Amarelo em roupa dos Filhos de Gandhy reverencia mulheres em espaço machista, diz Pitta

Foto: G1/BA

O afoxé Filhos de Gandhy, que completa 70 anos neste Carnaval, desfilou pela avenida com uma reverência às mulheres. Alberto Pitta, presidente do Cortejo Afro, foi o responsável por assinar as novas fantasias que pela primeira vez levam dourado em sua composição, tradicionalmente branca e azul. “O Gandhy que é um bloco másculo, macho e de certo modo machista – mesmo que não queira, são 10 mil homens, então um espaço com 10 mil homens não posso imaginar que não seja machista – esse mesmo Ganhdy saiu de Oxum, reverencia as mulheres através dos símbolos e signos de Oxum, que um orixá extremamente feminino.
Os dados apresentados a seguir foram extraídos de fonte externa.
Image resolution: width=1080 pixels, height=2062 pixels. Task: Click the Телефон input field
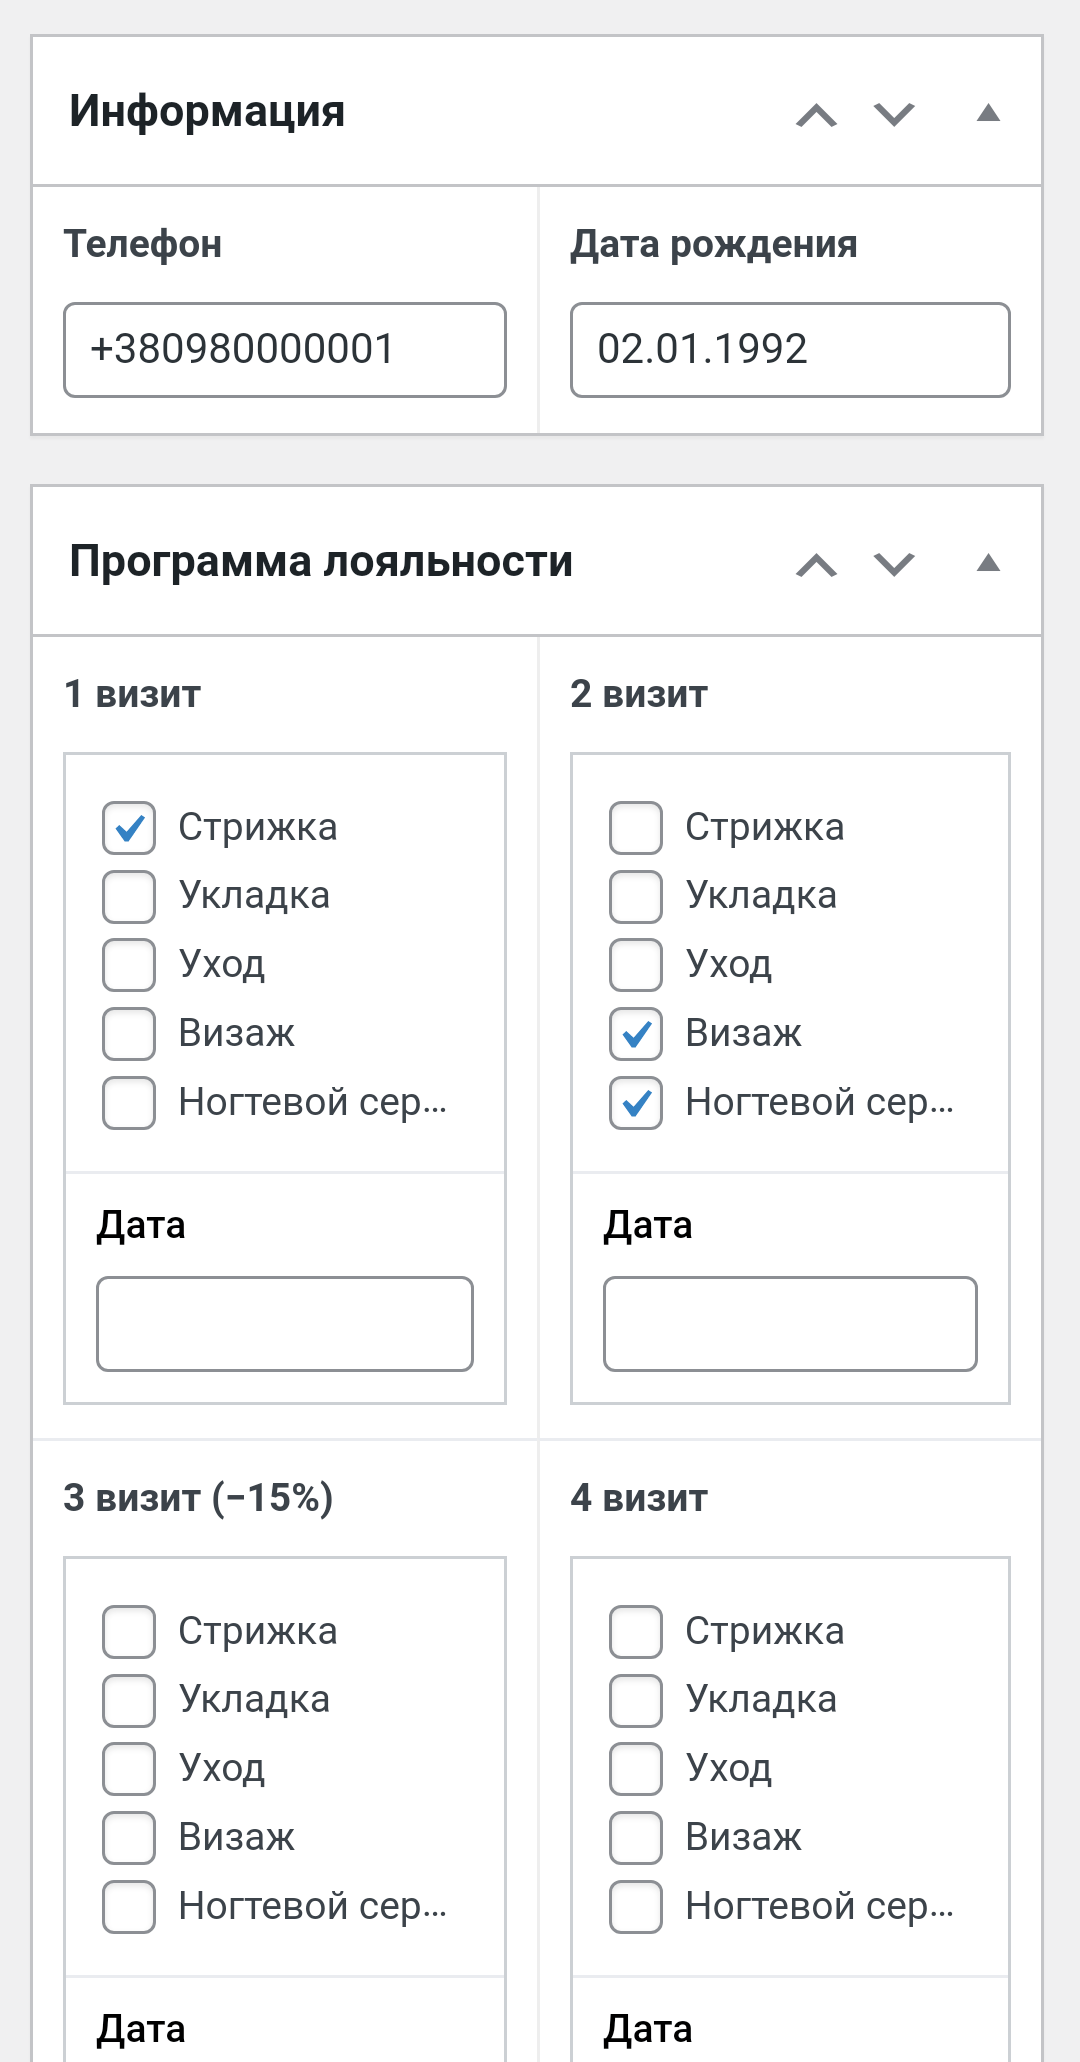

Essa é a ideia. Não é nem provar do próprio veneno, é entender o contexto”, explicou Pitta em entrevista ao Bahia Notícias. “O Gandhy é todo branco com azul, o tapete da paz. Hoje esse tapete branco da paz saiu com o dourado de Oxum, que é justamente a reflexão dessas coisas que estão acontecendo. Mesmo sendo um afoxé tradicional, o Gandhy não pode nem deve se eximir sobre as coisas que estão acontecendo hoje. Pra mim, são decisões políticas, são questões sociais que a gente aborda. Em tempos de redes sociais, de internet, vale a pena falar sobre isso”, completou.